Le parquet de Paris a annoncé le 13 février l’ouverture de cinq enquêtes visant des laits infantiles potentiellement contaminés par la toxine céréulide, une substance toxique produite par la bactérie Bacillus cereus. Les marques concernées par ces investigations incluent des géants du secteur comme Nestlé, Lactalis, Danone, Babybio et La Marque en moins.
Ces enquêtes ont été confiées au pôle santé publique du parquet et sont désormais gérées par l’Office central de lutte contre les atteintes à l’environnement et à la santé publique (Oclaesp) ainsi que la Brigade nationale d’enquêtes vétérinaires et phytosanitaires (BNEVP). La procureure de Paris, Laure Beccuau, a expliqué que cette démarche fait suite à un nombre croissant de plaintes à travers le pays, ainsi qu'à la technicité des vérifications nécessaires, notamment en ce qui concerne les aspects réglementaires et de santé.

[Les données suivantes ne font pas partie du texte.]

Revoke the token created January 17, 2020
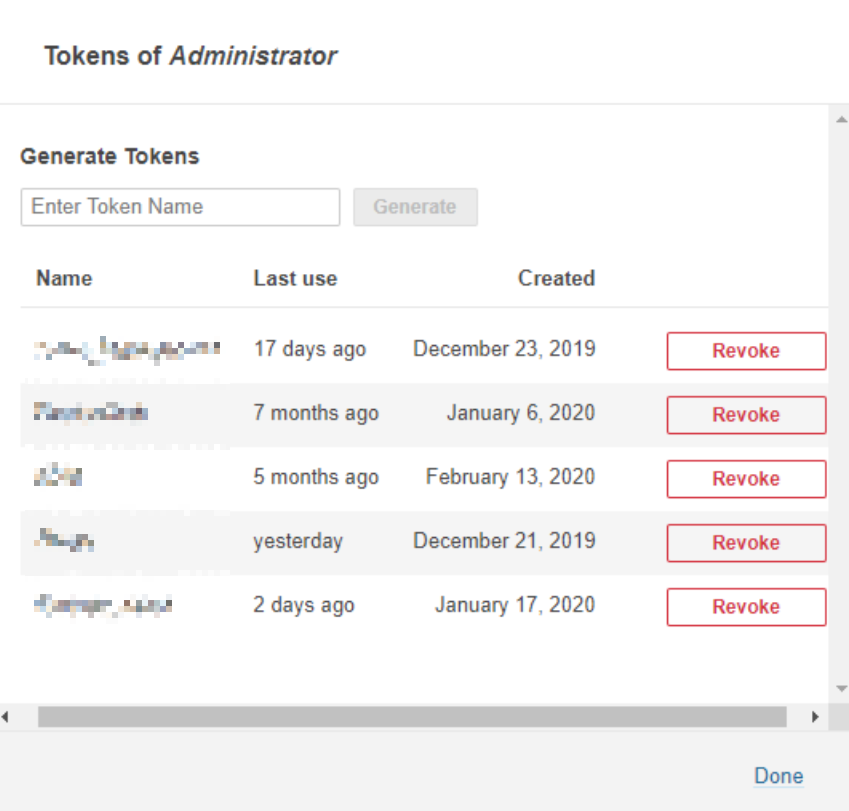 coord(746,607)
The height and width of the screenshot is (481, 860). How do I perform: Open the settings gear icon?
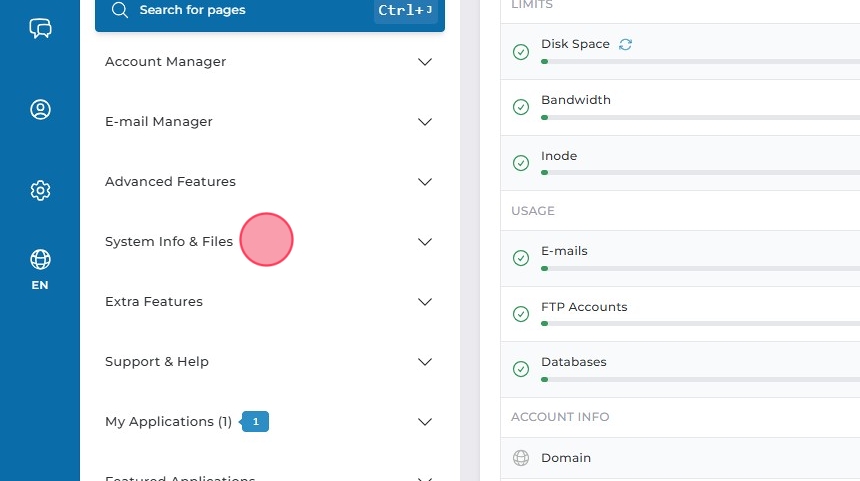pos(40,190)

Les investigations, ouvertes initialement le 30 janvier, portent sur des infractions telles que la tromperie sur une marchandise susceptible de constituer un risque pour la santé humaine, ainsi que sur la négligence d'exploitants du secteur alimentaire dans le cadre des procédures de rappel de produits nocifs. Des violations potentielles de la réglementation en matière de sécurité alimentaire sont également passées au crible.
Des enquêtes parallèles sont également en cours dans d'autres régions, comme Angers, Bordeaux et Blois, suite à des incidents tragiques impliquant des nourrissons décédés ou ayant souffert de complications de santé. Ces enquêtes visent à établir un lien entre ces cas et la consommation de laits contaminés, comme l'indique le rapport d'France Info.
L’Association pour la santé des enfants (APS-Enfants) a exprimé sa satisfaction face à l'ouverture de plusieurs enquêtes, appelant à une démarche active pour mettre fin à ce qu'ils considèrent comme l’impunité des producteurs à travers un communiqué officiel.